→ Task to carry out
Return, from the lines below, each one that includes the word "question".

→ Stored data
*-*-*

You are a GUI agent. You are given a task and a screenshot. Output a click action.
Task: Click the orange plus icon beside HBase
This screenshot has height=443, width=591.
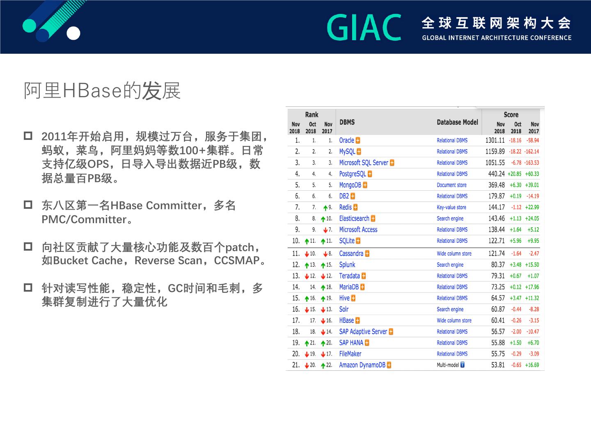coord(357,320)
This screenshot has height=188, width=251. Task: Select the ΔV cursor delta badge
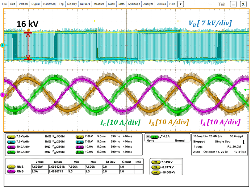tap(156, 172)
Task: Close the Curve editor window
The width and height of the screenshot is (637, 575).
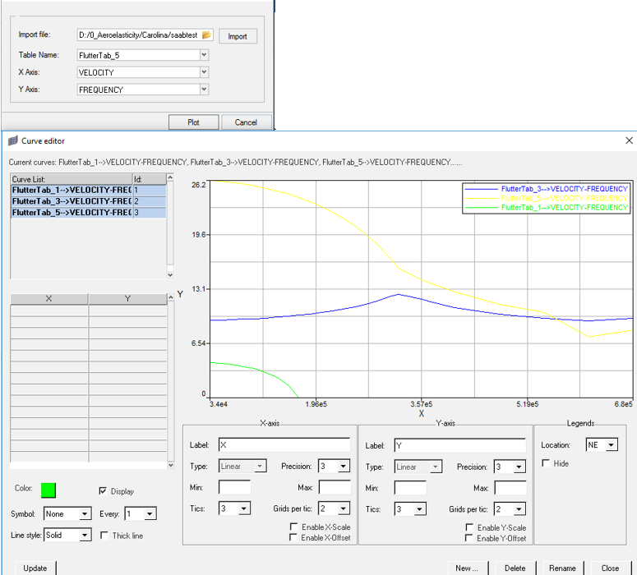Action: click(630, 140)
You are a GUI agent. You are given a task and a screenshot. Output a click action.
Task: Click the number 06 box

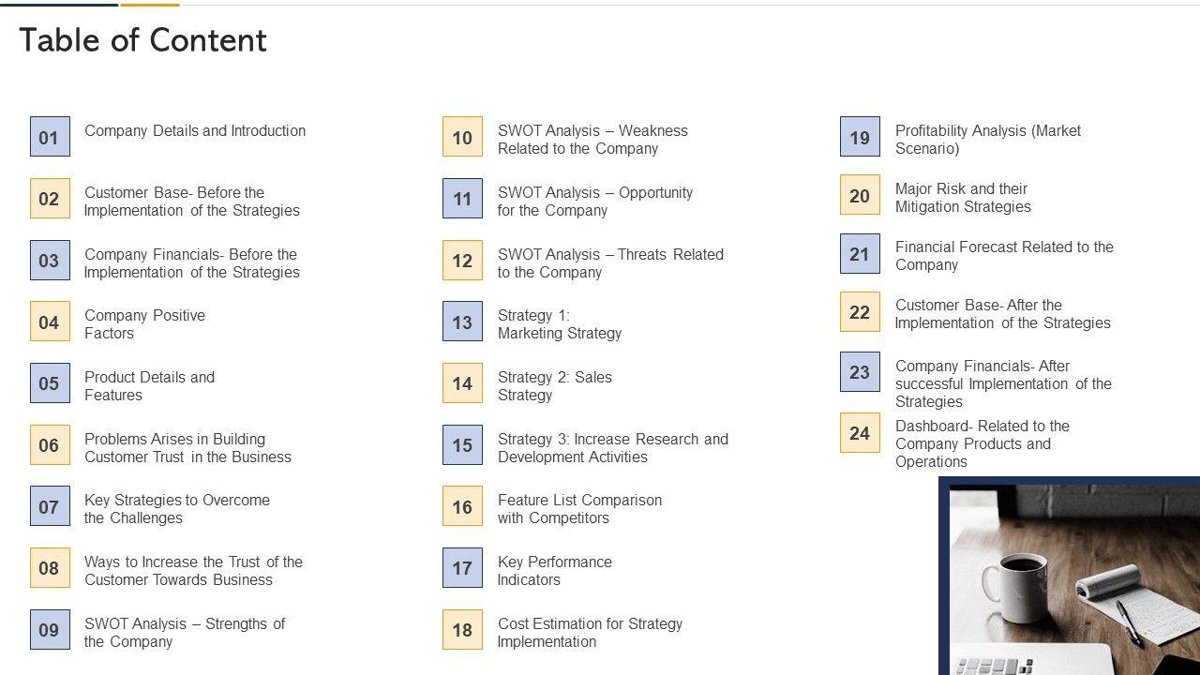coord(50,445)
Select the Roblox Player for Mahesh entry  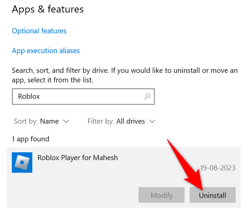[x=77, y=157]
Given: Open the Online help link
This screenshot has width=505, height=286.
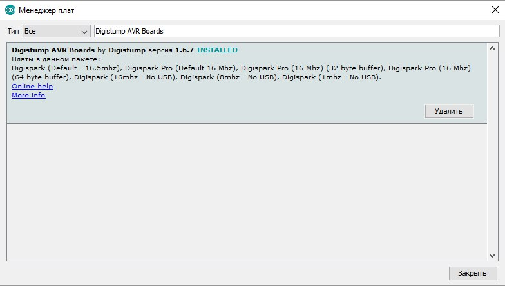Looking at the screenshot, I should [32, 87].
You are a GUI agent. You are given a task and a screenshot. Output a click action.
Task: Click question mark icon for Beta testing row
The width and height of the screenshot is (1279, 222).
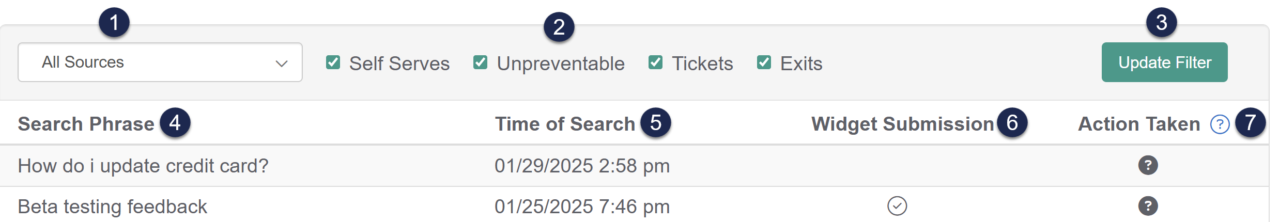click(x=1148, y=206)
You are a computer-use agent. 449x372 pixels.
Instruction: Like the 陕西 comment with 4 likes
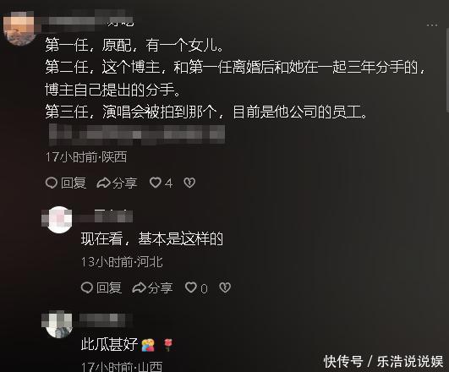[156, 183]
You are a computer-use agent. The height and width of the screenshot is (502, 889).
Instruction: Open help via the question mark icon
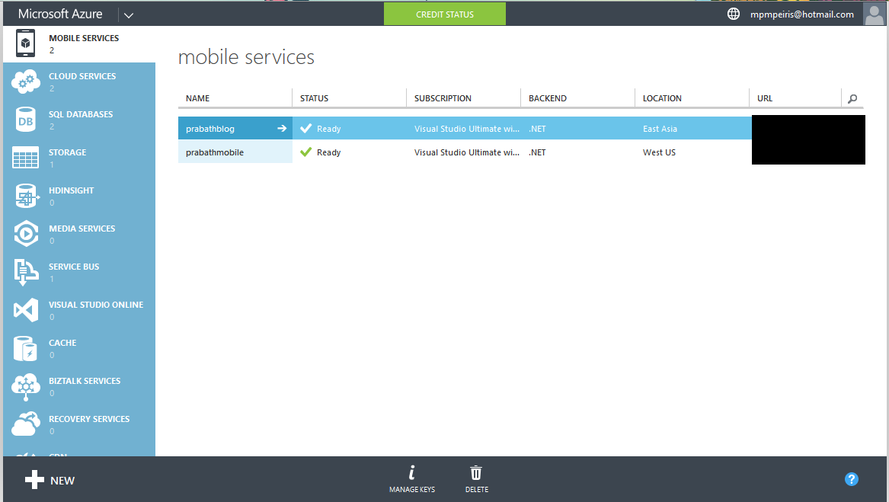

*-*-*

→ Response for this exercise
Task: Click question mark icon for Beta testing row
Instruction: Open help via the question mark icon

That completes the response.